• Bacaan Latihan:
_ _ _ _
Pernikahan dini dan stunting juga terlihat ada kaitan di Indonesia. Badan Pusat Statistik pada 2015 menunjukkan provinsi dengan persentase tinggi pernikahan dini juga mempunyai prevalensi stunting yang tinggi. Pada laporan berdasarkan Susenas 2012, menunjukkan bahwa Sulawesi Barat mempunyai prevalensi tertinggi pernikahan dini pada 37.3%, diikuti Kalimantan Tengah pada 36.7%, dan Sulawesi Tengah pada 34.4%. Data ini seiring dengan data yang menunjukkan bahwa provinsi tersebut dalam peringkat 10 tertinggi untuk stunting dengan prevalensi 39.7% di Sulawesi Barat, 34.1% di Kalimantan Tengah, dan 32% di Sulawesi Tengah. Walau angka tersebut tidak menunjukkan secara tersirat pernikahan dini berkontribusi pada stunting, terlihat jelas jika ada asosiasi antara dua aspek tersebut.
_ _ _ _
• Cuplikan Data:
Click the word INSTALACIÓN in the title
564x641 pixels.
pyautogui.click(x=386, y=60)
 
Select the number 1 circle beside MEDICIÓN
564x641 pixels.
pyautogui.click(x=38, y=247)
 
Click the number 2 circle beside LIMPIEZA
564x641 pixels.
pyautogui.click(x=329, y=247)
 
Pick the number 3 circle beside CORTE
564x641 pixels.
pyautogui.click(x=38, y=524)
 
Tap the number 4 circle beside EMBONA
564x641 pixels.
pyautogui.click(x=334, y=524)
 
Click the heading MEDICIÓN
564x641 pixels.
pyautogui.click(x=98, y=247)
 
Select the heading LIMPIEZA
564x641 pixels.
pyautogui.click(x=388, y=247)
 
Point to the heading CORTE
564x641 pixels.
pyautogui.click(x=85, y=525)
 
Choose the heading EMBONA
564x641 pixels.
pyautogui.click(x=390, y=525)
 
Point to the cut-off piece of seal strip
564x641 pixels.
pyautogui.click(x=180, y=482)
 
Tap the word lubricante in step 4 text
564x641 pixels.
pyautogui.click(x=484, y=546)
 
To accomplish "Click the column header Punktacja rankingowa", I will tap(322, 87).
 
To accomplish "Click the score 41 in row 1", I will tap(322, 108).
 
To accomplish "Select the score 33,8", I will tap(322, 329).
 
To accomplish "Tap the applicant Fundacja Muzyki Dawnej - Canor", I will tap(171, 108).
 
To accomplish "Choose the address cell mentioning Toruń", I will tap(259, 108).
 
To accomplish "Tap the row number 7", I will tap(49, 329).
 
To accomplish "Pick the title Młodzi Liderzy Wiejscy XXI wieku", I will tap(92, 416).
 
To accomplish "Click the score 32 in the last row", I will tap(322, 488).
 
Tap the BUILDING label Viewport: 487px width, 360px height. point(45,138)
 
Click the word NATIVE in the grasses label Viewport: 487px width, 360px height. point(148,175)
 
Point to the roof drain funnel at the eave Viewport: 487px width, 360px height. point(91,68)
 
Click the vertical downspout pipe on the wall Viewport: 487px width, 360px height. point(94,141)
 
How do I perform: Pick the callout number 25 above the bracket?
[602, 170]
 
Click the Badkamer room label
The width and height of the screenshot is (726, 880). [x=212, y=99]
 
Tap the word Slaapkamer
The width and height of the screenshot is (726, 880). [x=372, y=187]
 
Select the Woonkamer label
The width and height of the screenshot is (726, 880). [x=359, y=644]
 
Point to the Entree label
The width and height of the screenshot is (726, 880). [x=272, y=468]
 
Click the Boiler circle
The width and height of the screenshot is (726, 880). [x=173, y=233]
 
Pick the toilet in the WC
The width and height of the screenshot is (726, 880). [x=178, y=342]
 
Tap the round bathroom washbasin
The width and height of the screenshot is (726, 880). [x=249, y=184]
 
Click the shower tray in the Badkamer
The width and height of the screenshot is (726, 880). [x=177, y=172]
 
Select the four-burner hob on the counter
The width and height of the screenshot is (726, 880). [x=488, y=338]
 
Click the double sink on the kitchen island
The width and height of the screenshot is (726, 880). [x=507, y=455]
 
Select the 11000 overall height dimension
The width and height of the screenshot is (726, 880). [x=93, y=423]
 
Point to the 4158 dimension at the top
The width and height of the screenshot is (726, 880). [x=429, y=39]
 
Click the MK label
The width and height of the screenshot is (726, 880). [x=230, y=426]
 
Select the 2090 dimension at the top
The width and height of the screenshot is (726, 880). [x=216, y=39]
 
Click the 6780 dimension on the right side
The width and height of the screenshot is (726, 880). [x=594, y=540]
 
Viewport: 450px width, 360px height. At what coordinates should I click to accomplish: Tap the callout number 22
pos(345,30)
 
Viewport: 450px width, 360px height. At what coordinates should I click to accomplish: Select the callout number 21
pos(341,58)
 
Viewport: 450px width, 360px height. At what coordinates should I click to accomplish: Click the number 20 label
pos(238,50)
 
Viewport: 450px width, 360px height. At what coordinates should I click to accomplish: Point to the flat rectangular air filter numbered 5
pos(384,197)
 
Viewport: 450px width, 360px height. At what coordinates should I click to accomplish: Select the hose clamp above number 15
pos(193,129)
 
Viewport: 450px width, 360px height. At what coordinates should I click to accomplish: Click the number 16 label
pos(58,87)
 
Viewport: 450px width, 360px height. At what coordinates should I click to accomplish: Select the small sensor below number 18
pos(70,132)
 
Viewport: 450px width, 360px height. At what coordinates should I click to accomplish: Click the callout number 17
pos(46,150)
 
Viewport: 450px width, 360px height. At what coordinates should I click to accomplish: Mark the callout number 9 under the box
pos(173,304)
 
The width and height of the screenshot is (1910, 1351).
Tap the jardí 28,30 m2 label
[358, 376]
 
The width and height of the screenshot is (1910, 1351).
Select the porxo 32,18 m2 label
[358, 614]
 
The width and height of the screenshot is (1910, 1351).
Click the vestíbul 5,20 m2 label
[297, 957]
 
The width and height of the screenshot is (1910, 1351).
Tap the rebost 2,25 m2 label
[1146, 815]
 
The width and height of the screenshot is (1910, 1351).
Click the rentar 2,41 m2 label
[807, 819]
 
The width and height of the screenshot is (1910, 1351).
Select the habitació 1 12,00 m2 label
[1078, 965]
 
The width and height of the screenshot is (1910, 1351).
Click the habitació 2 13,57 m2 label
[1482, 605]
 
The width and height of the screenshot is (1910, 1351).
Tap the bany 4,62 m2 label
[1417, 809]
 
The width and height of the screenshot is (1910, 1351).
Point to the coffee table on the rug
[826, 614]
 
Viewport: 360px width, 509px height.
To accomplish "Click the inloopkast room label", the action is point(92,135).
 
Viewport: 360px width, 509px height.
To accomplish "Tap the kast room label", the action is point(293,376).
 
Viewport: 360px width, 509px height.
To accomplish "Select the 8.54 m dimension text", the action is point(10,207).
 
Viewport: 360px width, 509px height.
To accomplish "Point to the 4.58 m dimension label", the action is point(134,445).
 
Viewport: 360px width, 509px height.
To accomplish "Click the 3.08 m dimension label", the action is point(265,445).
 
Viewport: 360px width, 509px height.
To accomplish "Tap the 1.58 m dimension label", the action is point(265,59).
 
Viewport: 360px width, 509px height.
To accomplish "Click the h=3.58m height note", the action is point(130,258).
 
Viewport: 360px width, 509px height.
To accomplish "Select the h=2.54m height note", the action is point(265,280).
_ _ _ _
• Daftar Kegiatan:
1) Jawablah pertanyaan berikut berdasarkan teks tentang pernikahan dini dan stunting.
(a) Lembaga apa yang pada 2015 menunjukkan bahwa provinsi dengan persentase pernikahan dini tinggi juga mempunyai prevalensi stunting yang tinggi?
(b) Provinsi mana yang mempunyai prevalensi pernikahan dini tertinggi menurut laporan berdasarkan Susenas 2012, dan berapa persentasenya?
(c) Berapa prevalensi stunting di Kalimantan Tengah?
2) Tuliskan lanjutan teks tentang pernikahan dini dan stunting, dimulai setelah kalimat terakhirnya.

• Hasil Latihan:
1)
(a) Badan Pusat Statistik.
(b) Sulawesi Barat, dengan 37.3%.
(c) 34.1%.

2)
Dalam upaya penanganan pernikahan dini, pemerintah telah mengubah kebijakan yang mengharuskan wanita minimal berumur 19 tahun untuk menikah, yang sebelumnya ditetapkan berumur 16 tahun. Untuk stunting pemerintah telah memberikan dorongan dari pihak kesehatan dan pihak berwenang lain untuk menurunkan angka stunting. Berbagai seminar, webinar, dan pelatihan telah diterapkan, akan tetapi masih jarang melihat diungkitnya pernikahan dini dalam topik stunting. Melihat bagaimana ada hubungan erat antara kedua hal tersebut, perlunya menyorotkan lebih mendalam isu pernikahan dini dalam penanggulangan stunting. (Eugeu Yasmin)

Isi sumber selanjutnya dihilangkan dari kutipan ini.